4. Discussion and Conclusions

In this study, a new decision-aiding methodology is applied for the evaluation of autonomous, electric, autonomous electric and conventional vehicles with regard to a set of environmental, social and economic criteria, with the participation of a group of experts in the process. Such a problem consists, among others, of alternatives with a low maturity level, a fact that increases the difficulty of their evaluation at the present time, with the expected impacts at environmental, social and economic levels characterized by considerable uncertainty in the existing literature. However, a holistic evaluation of these new technologies within the framework of sustainable mobility, even at a preliminary level, is conducted. The results show whether these new technologies can truly perform better than conventional ones in terms of sustainable mobility, which one of them constitutes the optimum solution, as well as how each alternative performs in terms of each evaluation criterion (such as road safety or air pollutants and greenhouse gas emissions).
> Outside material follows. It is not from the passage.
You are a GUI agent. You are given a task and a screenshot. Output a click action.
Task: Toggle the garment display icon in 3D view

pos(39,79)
Given the low maturity level of these technologies, it would be interesting to re-conduct the analysis in the future, when the widespread entrance of these technologies into road networks will be even closer, with updated information, and to compare the results.
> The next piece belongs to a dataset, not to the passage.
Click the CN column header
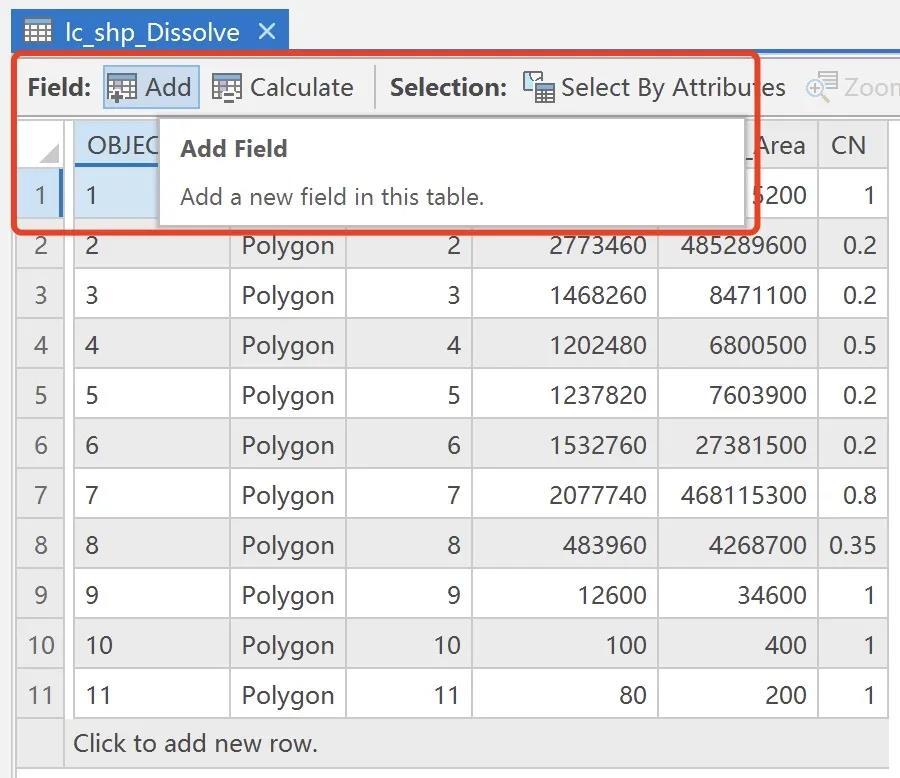This screenshot has height=778, width=900. (848, 146)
Autonomous electric vehicles, characterized by the optimum overall performance, emerge as the optimum sustainable mobility solution. As regards the performance with regard to each criterion, according to Table 11, autonomous vehicles (either electric or with fossil fuels) are characterized by the highest performance in terms of road safety, time value, sense of comfort and safety, as well as social equity. Autonomous electric vehicles are characterized by the highest performance in terms of air pollutants and greenhouse gas emissions, as well as natural resource consumption, and by the lowest performance in terms of acquisition, operation and maintenance vehicle cost, as well as construction, operation and maintenance infrastructure cost. Conventional vehicles seem to have the worst performance with regard to all the criteria, except the ones relating to vehicle and infrastructure cost. Electric vehicles are characterized by high performance in terms of air pollutants and greenhouse gas emissions, ranked second (after autonomous electric vehicles) with regard to these criteria. Concerning vehicle and infrastructure cost, electric vehicles are also ranked second (after conventional ones). As for the rest of the criteria, despite the remarkable difference between autonomous (either electric or with fossil fuels) and conventional vehicles, it seems that there is no significant difference between conventional and electric ones. According to Table 6, road safety and air pollutants and greenhouse gas emissions emerged as the most important criteria, followed by time value, sense of comfort and safety, natural resource consumption, acquisition, operation and maintenance vehicle cost, social equity and construction, operation and maintenance infrastructure cost.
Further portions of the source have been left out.